Future-proofing accessibility

15 January 2024 4:50PM

Mary* is a young professional woman who thought about what can and will happen in life when buying her unit off-the-plan.

‘As an occupational therapist, I support people to leave hospital after injury or surgery and often need to assess their home environment for safety and quality of life and sustainability.

Sometimes home modifications are quite easy, and we can get people home from hospital with minimal fuss. But more often, these are bigger jobs that require structural modifications to existing homes that are impractical or unaffordable.

I knew the developer and builder should be able to offer accessible homes – the common areas were designed to be accessible. I was buying off-the-plan and I wanted to be able to invite over my friends and family that use wheelchairs or mobility aids. And I was thinking about my parents ageing.
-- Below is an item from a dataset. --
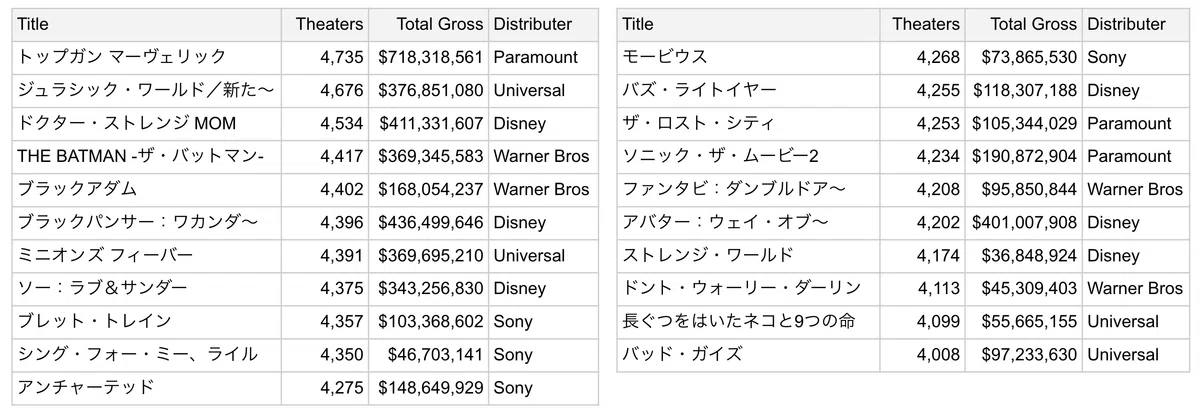Select the 4,008 theaters cell for バッド・ガイズ
This screenshot has height=419, width=1200.
pyautogui.click(x=920, y=354)
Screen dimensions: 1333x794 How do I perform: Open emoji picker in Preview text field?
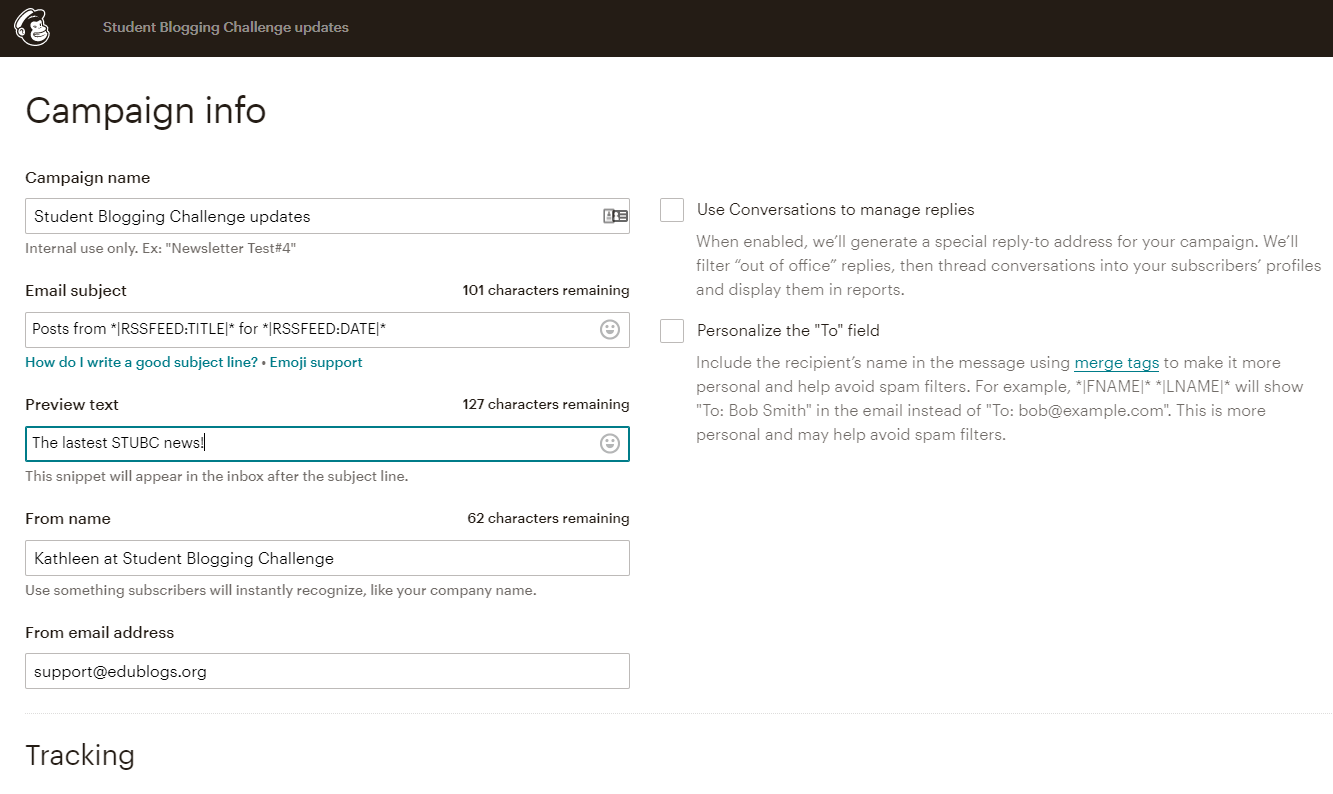pyautogui.click(x=609, y=443)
I asked for changes to bring it to silver level housing design guidelines to minimise the need for or expense of any future modifications.

I was surprised at how much of the educating I was doing, given commitments that have already been made by the housing industry to accessible design.

I wanted step-free entry through the front door and into the bathroom and shower recess – basically level access throughout. The bathroom changes included installing reinforced walls and adjusting orientation of the toilet and hand basin to allow for better access. The developers weren’t prepared to change the width of the front door or hallway, or access onto the balcony.

Some of the modifications weren’t done well. The bathroom slab had to be modified and hand basin in the bathroom doesn’t look good despite there being an accessible handbasin in the common area within the complex showing that it can be done well. A consistent standard will just make this easier for everyone.

When I think of good accessibility, there shouldn’t be anything visually exceptional. My unit doesn’t look different to the rest in the complex.

I’m really thankful that Queensland is leading the way with accessible housing. The 2032 Olympics and Paralympics is a great opportunity to ‘go for gold’ as the standard in all new homes.

There’s still a way to go for the building and construction industry to understand and offer accessibility. I'm really looking forward to it being something that I don't have to ask for and something that I can expect. I think that would be just life changing for a lot of people.’